When you're depressed, you literally can't feel joy or happiness.
You are not yourself.
It's a life sucking kill joy.
And then January rolled around and I was ready to take on the world.
I was finally myself again!
But wait, there's more!
I got sick. Not once, but twice.
Stupid colds.
Then February came on by and I was trying to recover
from a month of sickness, and I got sick.
Again.
But wait, there's more!
March came strolling in and, you guessed it, I got sick.
Again.
So, now that almost a quarter of the new year is over,
I'm finally ready to take on the world.
Unless some other sickness decides to take up residence in my home.
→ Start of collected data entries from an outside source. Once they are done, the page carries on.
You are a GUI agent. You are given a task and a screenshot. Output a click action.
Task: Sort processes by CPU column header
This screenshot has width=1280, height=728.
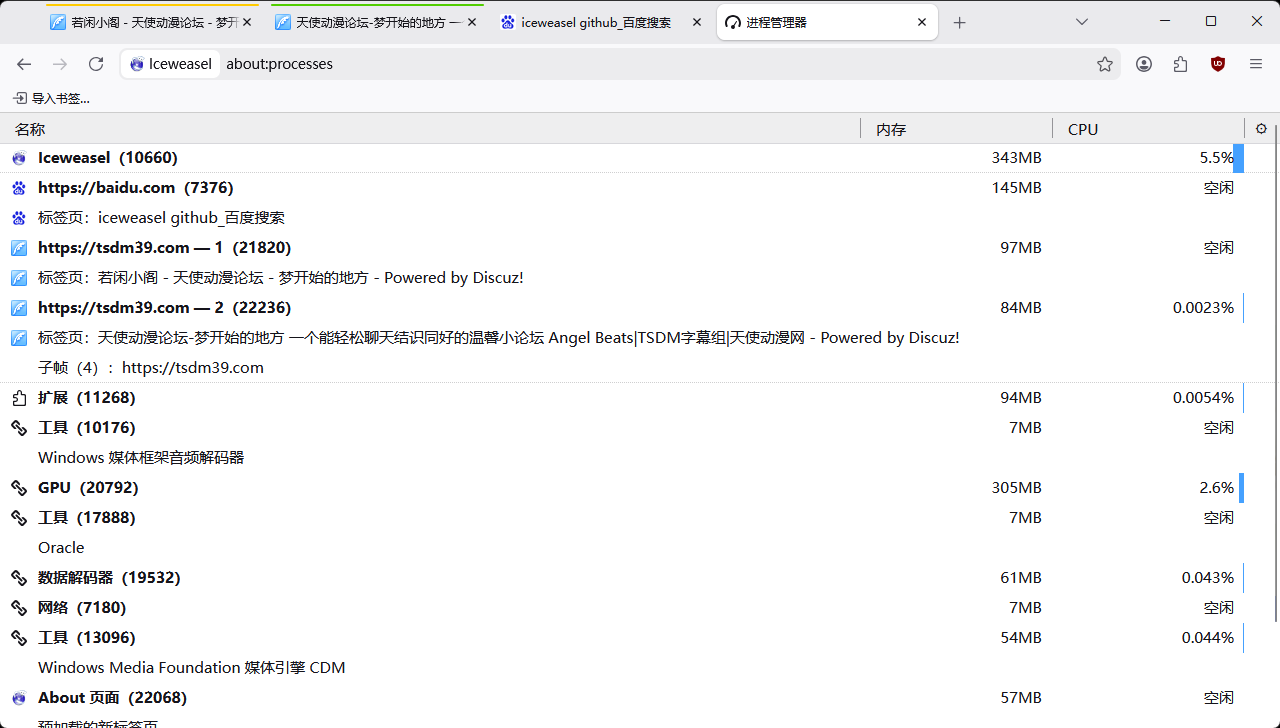1083,129
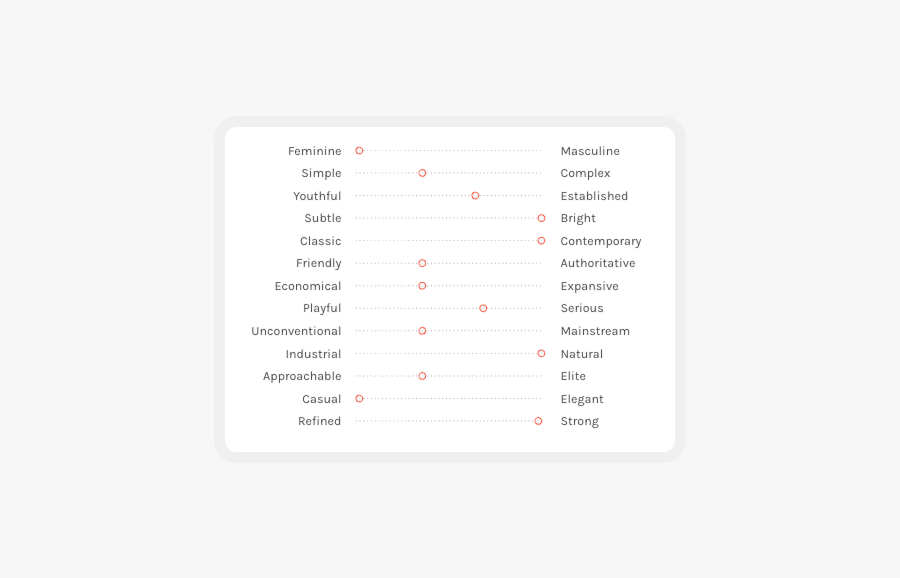Viewport: 900px width, 578px height.
Task: Click the Friendly–Authoritative slider knob
Action: 422,263
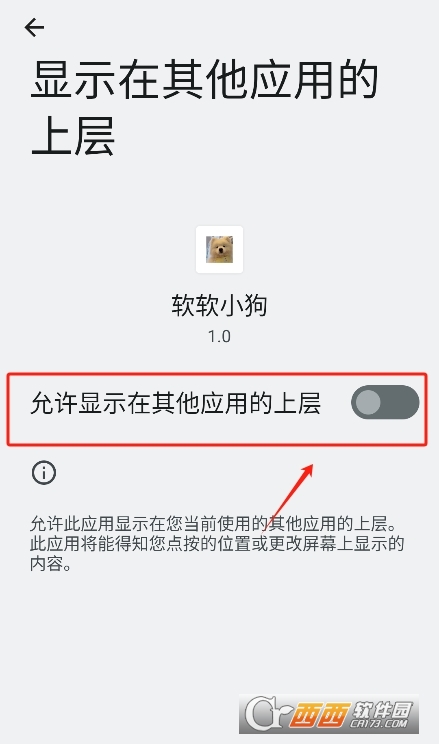Tap the 内容。 last description line

click(51, 564)
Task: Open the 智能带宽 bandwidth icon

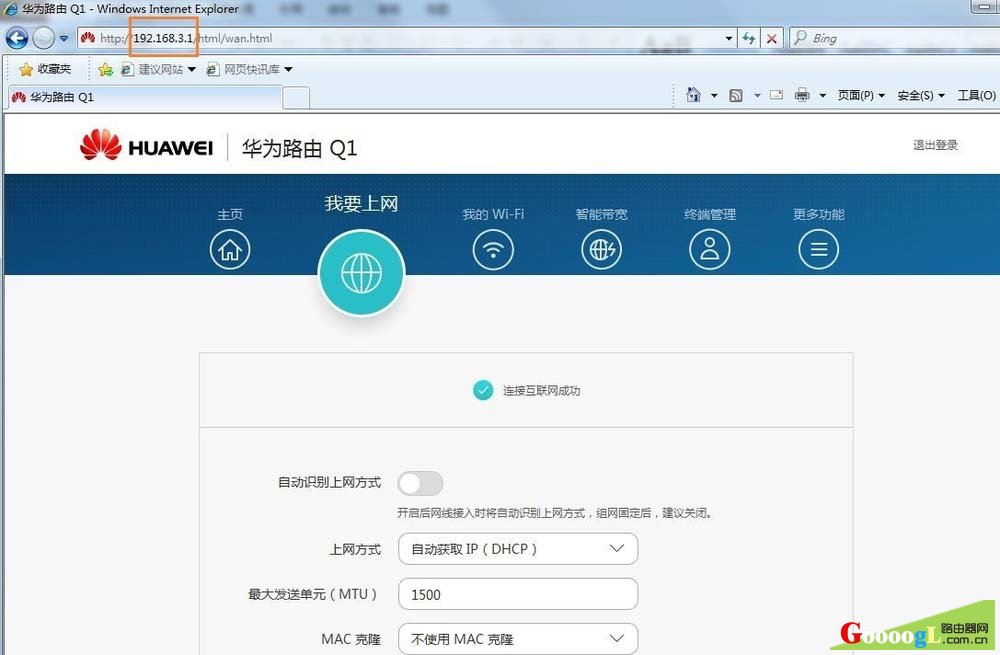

Dear sickness, you are not welcome.
Now I don't know how you're doing on your goals,
but I hope you don't let the things that happen in your life
get in the way of achieving them.
1) Do not touch my eyebrows.
So my first goal of the year is to not touch my eyebrows.
This last month I had a small set back. Very small.
Robbie was out of town and I was all my by lonesome and the kids were driving me crazy. It was late, and I was on the computer, and all of a sudden I had an itch on my eyebrow and my fingers went up and I felt a hair out of place
and I chose to pull it.
It felt so good.
Too bad that it feels so good and looks so bad.
Three hairs.
Do you realize it took me three months to grow those hairs?!
Ugh.
But that's okay, because everyone has trials and setbacks.
Mine just happens to be a compulsion to pull hair.
My eyebrows are lookin' pretty good now though.
Before
Two weeks ago
Today
2) Read my scriptures and pray every day.
I wanted to share with you that I have not been doing very well with this one. I have had my focus on other things, things that I have deemed are more important. I get mad at God because things are so hard, and instead of turning to him I just retreat into myself and do whatever I want to do, and I don't want to read my scriptures or talk to God. It's like I'm a teenager all over again.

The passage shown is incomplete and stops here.